Отец смотрел на семейство, как древний римлянин. Он очень любил жену и детей, заботился о них всеми способами, как умел, но думал, что жена обязана ему полным безусловным повиновением, а дети составляют его собственность, вещи его… которые не должны иметь ни своей воли, ни своих суждений, а обязаны беспрекословно, без рассуждений выполнять, что им приказано, и быть вечно благодарными родителям за то, что они произвели их на свет и воспитали. Во всем семействе отец считал себя непогрешимым".

Отношения с сыном у него были сугубо официальные.

"Сечь он начал меня рано, сек довольно часто, и не тогда, когда я был в чем-нибудь виноват, а тогда, когда он сердился, когда он вспылит. Таким образом меня секли без всякого толку, большей частью ни за что, ни про что".

Тем не менее, и это тоже нельзя забывать, страх перед отцом не исключал сыновнего уважения и нежности к нему. Скорее даже наоборот, "ласки отца были редкостью. Я боялся и страстно любил его" (Танеев, 1959).

А доступную материнскую ласку эгоцентричный мальчик не ставил ни во что…

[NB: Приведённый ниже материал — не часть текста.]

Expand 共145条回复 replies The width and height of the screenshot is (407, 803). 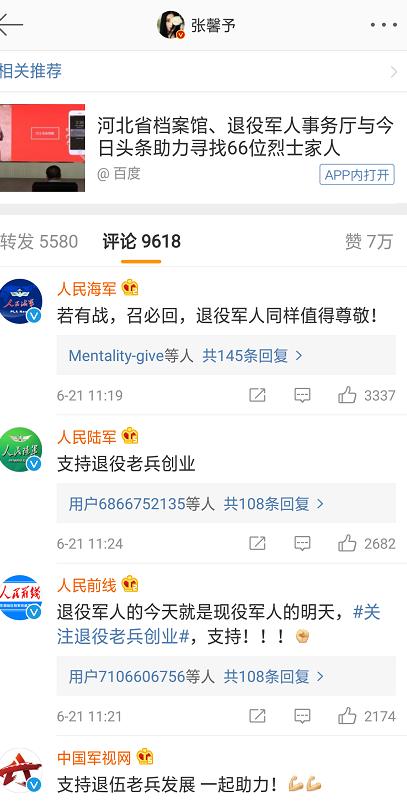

В. В. Верещагин считал своих родителей скорее мягкими. Тем не менее без порки не обходилось:

"Как я уже поминал, по рассказам, совсем маленького, меня иногда посекали и сейчас же вслед за экзекуциею приказывали кричать "ку-ку-реку!", что я сквозь слезы и исполнял – однако сам я этого положительно не помню. На памяти же моей посекли меня, и кажется изрядно, по следующему обстоятельству: после обеда как-то, когда папаша и мамаша по обыкновению легли отдыхать, я бегал по "каминной" комнате, вкруговую, за старшим братом Николаем и, нагнавши, ткнул его лучиной, что держал в руках, очень неловко, под глаз. Он, в свою очередь, погнался за мной и уже в сердцах ударил по голове платком, на котором навязан был ключ; удар пришелся по темени, мне сделалось больно, я громко заплакал. – Смотрим, спускается сверху папаша, глаза заспанные, сердитые, какие-то металлические, и приказывает обоим идти наверх. Я, как неопытный, пошел сейчас, но Николай хорошо знавший, что это значит, стал в сильном беспокойстве просить извинения: "Папа, простите! я не буду больше!" Помню что, поднимаясь по лестнице и не без тревоги следя за снующим около папашиных ног братом, я думал: чего это он так боится? Дело скоро объяснилось. Наверху, в кабинете, отец положил голову Николая между колен, спустил часть одежонки и, как ни сопротивлялся будущий реформатор русского молочного хозяйства, ему было всыпано порядочное число ударов березовыми прутьями. Я, глядя на расправу, стоял или, вернее, прыгал у печки, плакал, вопил, дух у меня захватывало, я чуть не помешался… Теперь, вспоминая эти поистине ужасные минуты, сознательно говорю, что надобно избегать так позорно наказывать нервных, впечатлительных детей. Положительно не помню, что дальше было, вероятно что-то очень некрасивое, так как я уходил сверху совсем обиженный, в горьких неутешных слезах – мне казалось, что жизнь закрылась для меня, что никто меня больше не любит" (Верещагин, 1895).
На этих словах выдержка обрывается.